I would like to make a few points, however..."
* First, supply/demand economic theory is not only wrong about energy, its
massively wrong. Thus balancing supply/demand, even if it were possible,
would not help.
* For commodities such as energy the real question is which should take
precedence, the production cost and use value of these commodities or the
bid value arrived at in markets. The two are not the same and generally
no where near one another in terms of size. Plus the two serve very
different goals. This is one of many reasons energy markets don't work
and do a lot of harm to societal welfare.
* As Lewis indicates there are technological fixes for the some of the oil
issues, but most are social structure problems not amenable to technical
fixes. Over the next 3 decades, if we intend to survive with our current
standard of living or anything near it, there will have to be many changes
in how energy production, distribution, and use are organized from an
institutional perspective. This must include ending the current structure
of private corporations having a strangle hold on energy production and
distribution and removing the profit/private property motivation from
energy.
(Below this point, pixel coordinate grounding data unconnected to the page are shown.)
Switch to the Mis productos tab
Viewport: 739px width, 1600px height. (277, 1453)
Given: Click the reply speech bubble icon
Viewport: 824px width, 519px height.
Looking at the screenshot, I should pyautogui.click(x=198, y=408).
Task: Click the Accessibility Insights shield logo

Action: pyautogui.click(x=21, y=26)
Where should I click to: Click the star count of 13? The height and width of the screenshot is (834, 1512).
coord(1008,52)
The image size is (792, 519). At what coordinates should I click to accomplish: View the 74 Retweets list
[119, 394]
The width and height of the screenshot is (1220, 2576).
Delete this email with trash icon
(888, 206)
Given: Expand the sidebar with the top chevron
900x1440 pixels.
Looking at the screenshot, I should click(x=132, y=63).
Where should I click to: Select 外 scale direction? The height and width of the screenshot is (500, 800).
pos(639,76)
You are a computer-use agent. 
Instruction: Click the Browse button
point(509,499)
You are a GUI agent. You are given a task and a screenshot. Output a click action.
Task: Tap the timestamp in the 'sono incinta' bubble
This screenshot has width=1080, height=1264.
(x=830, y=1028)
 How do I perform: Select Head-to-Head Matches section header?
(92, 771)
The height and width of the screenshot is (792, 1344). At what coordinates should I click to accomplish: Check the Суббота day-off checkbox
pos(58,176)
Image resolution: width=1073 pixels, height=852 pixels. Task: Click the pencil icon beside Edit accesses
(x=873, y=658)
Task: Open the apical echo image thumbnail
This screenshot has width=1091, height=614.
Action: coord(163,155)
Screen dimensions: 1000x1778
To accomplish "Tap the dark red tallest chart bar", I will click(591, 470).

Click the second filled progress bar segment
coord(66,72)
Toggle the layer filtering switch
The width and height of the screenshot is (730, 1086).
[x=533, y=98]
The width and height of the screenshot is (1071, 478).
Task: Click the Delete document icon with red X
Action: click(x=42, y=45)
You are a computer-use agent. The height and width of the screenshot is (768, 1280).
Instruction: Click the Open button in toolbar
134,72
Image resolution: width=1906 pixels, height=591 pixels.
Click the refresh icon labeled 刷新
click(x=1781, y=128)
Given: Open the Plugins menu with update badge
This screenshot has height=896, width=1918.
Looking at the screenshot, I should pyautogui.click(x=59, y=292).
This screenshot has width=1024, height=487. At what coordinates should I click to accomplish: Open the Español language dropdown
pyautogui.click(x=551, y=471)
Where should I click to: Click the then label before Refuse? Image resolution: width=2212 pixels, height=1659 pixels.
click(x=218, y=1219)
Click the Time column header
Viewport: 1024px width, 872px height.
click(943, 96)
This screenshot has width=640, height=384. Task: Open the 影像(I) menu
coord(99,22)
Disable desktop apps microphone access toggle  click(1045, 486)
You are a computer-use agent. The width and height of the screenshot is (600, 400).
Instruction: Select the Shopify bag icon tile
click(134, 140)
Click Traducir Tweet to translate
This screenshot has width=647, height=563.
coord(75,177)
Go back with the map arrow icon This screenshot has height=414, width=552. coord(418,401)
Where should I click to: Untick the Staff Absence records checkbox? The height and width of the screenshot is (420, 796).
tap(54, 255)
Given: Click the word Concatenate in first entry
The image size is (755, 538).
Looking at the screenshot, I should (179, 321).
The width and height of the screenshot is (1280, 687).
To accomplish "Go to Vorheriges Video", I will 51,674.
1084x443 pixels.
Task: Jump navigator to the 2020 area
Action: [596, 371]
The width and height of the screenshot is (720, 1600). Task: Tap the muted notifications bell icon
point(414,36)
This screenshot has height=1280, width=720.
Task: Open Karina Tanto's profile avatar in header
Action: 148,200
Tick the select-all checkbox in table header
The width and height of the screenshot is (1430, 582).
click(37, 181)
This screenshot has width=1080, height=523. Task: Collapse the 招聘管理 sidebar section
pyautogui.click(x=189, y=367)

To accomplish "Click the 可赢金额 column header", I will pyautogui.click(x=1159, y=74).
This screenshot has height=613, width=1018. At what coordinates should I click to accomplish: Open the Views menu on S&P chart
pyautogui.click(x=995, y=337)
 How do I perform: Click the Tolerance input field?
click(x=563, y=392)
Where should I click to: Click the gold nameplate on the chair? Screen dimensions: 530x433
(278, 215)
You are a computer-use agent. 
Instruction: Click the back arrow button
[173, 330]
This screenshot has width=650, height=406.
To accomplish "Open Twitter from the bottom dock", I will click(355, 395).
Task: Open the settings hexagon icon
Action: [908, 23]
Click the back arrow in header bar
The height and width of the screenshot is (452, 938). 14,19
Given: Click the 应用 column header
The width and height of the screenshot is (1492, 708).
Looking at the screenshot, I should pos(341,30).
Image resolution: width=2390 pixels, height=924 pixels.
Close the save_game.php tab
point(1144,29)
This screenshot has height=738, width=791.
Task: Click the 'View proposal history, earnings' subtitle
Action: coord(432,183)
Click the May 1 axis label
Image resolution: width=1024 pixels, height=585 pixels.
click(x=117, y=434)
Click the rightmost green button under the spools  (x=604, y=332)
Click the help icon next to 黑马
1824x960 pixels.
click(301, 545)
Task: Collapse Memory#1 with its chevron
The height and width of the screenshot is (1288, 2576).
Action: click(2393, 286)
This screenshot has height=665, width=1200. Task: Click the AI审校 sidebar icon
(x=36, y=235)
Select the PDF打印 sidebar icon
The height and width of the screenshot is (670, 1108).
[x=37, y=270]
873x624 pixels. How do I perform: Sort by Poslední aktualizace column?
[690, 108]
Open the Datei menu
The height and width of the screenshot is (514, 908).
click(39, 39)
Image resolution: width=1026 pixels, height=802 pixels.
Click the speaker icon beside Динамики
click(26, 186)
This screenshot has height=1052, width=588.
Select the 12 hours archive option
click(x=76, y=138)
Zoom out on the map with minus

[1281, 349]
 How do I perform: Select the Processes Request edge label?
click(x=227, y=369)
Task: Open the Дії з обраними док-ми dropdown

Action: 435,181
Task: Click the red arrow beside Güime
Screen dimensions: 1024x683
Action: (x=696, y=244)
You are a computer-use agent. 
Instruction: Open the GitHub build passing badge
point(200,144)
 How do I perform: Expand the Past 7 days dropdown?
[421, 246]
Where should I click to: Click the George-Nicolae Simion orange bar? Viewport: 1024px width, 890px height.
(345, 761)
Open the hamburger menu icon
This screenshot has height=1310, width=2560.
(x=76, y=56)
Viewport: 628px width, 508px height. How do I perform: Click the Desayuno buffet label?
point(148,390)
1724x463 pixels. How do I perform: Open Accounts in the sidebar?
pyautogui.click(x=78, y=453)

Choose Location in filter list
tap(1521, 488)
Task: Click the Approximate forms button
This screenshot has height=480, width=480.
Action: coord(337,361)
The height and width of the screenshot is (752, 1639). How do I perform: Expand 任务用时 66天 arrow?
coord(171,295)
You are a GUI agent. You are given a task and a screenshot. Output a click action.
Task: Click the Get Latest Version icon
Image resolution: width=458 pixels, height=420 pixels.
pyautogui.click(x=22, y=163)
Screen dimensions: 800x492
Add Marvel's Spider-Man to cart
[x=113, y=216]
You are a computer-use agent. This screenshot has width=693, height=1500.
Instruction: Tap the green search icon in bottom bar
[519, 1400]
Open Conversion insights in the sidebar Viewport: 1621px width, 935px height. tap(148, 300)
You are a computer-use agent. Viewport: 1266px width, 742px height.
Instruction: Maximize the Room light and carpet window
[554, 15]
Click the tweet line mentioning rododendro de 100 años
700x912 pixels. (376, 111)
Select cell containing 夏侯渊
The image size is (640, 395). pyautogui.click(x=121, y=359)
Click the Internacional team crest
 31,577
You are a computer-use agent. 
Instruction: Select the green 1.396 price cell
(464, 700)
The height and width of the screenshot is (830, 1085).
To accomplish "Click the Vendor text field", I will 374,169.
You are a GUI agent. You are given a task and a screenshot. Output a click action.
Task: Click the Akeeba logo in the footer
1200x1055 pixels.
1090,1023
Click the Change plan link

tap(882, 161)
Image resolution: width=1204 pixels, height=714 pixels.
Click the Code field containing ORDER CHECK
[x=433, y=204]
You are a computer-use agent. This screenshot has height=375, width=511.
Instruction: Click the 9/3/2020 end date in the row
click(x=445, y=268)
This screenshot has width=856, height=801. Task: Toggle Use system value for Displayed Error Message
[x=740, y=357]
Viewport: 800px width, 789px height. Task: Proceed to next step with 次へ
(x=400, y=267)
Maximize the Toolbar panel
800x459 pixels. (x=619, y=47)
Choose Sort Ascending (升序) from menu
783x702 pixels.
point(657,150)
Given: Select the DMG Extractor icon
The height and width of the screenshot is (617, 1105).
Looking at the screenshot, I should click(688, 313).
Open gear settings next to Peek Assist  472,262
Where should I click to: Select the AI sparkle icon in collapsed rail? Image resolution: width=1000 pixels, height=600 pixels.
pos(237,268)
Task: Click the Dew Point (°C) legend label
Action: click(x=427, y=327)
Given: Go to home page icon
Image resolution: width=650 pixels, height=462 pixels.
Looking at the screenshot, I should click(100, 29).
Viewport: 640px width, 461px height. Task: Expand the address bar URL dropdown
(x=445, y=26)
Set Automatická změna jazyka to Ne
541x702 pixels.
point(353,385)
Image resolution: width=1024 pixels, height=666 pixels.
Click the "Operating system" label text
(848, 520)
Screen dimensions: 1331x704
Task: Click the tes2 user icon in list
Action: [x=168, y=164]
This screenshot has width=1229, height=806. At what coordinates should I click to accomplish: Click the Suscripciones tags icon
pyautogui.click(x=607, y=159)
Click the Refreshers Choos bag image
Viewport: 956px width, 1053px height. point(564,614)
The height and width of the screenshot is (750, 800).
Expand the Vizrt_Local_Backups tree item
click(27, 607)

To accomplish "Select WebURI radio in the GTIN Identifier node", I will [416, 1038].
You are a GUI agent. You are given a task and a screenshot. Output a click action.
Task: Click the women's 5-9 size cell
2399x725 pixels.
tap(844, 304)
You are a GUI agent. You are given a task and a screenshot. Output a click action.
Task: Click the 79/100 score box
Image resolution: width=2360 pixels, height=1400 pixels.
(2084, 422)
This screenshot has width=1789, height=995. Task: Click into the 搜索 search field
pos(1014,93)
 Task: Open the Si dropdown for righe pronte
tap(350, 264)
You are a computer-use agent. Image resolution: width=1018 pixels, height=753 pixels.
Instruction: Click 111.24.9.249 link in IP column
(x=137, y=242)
It also must include international coordination and control of
energy resources and their use.
* And I ask if Lewis is correct that the industry has known about the
coming crisis for some time (I agree with Lewis on this) and did not worry
about it, WHY DIDN'T INDUSTRY WORRY? This is a clear sign that the
current energy social structure is rotten, not only ineffective and
inefficient but undemocratic.
* I want to underline and emphasize what Lewis said about water. But
water is not only the next crisis in the Middle East its also the next
crisis in the US. And it will have an intensity and level of impact never
even approached by the energy crisis.
* I too wonder what economists will tell their students next semester
about the almost inconceivable margins currently realized and likely to be
realized for some time to come on oil and other fossil energy sources. If
they're truthful, which some actually are, they'll tell their students
that the theories they've been "selling" for 50 years need to be
This is an academic's way of saying these theories don't appear to reflect
reality. The real issue here is how many countries will be bankrupted,
how many lives will be destroyed, how many dreams for the future will be
squashed before the necessary structural changes are made to fix the
problems the application of these theories has caused.